The *frontend* can't be added or removed (ATM - this is just because we lack
good ways to describe devices that can be migrated, so all we
came up with is passing same command line on both sides,
and this breaks if you add/remove things in the process).
We really shouldn't bake this assumption into code if we can
help it though.

But I digress.

The *backend* can disconnect at any time as this is not guest visible.

> 
> > But the idea is I think a good one - I just feel more refactoring is
> > needed.
> 
> Can you expand on what refactoring you were thinking for this fix?

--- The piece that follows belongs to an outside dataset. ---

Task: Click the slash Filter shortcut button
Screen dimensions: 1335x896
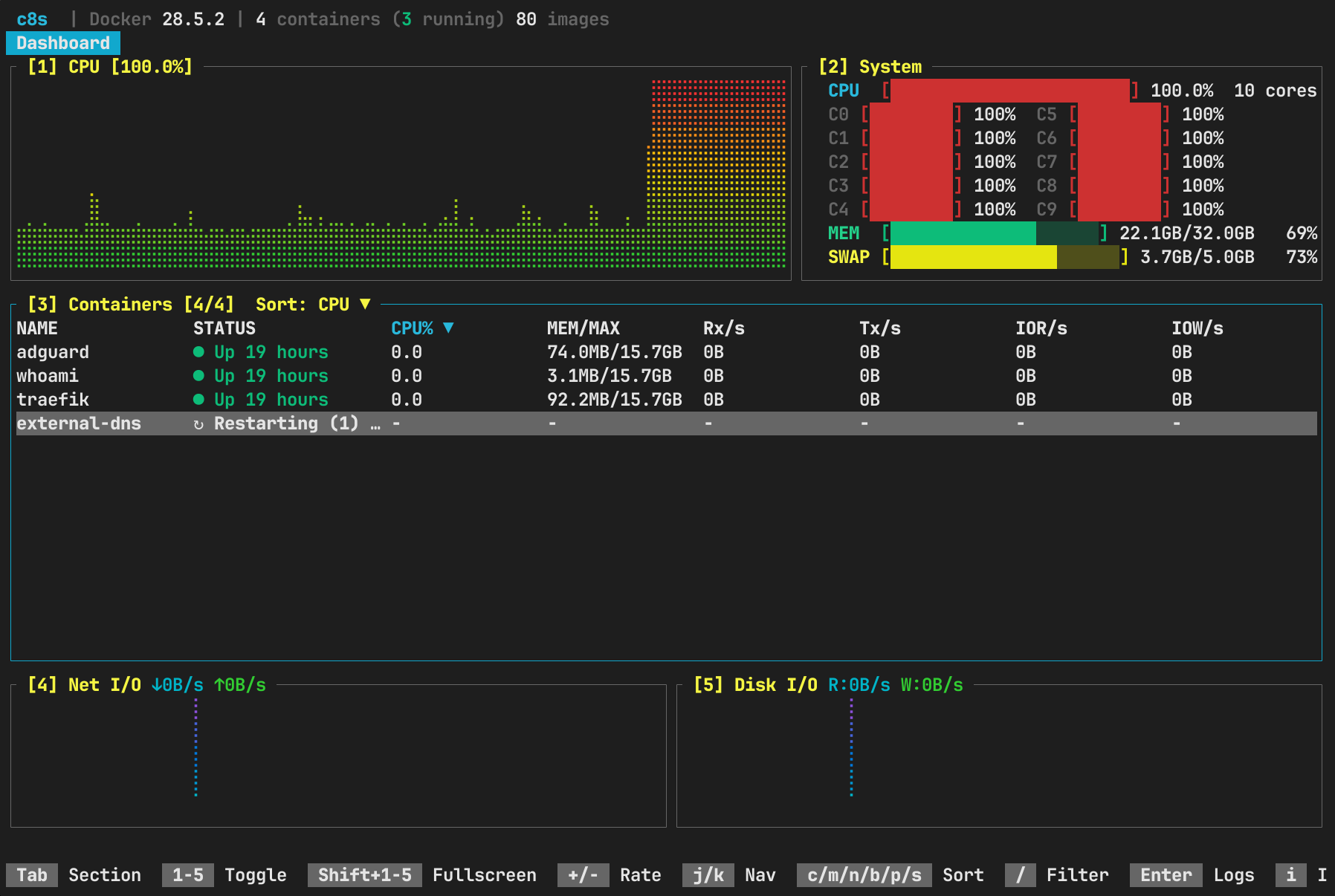Action: click(1020, 875)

Better separate the idea of logging from device. then we can
have a single logger that collects data from devices to decide
what needs to be logged.

> My thinking on this bug was mostly to address the inneficiency with the smallest
> intrusive fix (if at all possible!) given that virtually all multiqueue vhost
> supported QEMU have this problem. And then move into a 'vhost-device for all
> queues' as it feels like the problem here is the 'device per queue pair' doesn't
> scale.
> 
> At the end of the day the problem on this is the vhost object model in log_sync
> not scaling to amount of queues. But you could also argue that if the log is
> shared that you can just log once for all, plus another one for each deviation
> of normal behaviour, like the points you made in the earlier paragraph, and thus
> the thinking behind this patch would still apply?

The thinking is good, but not the implementation.

-- 
MST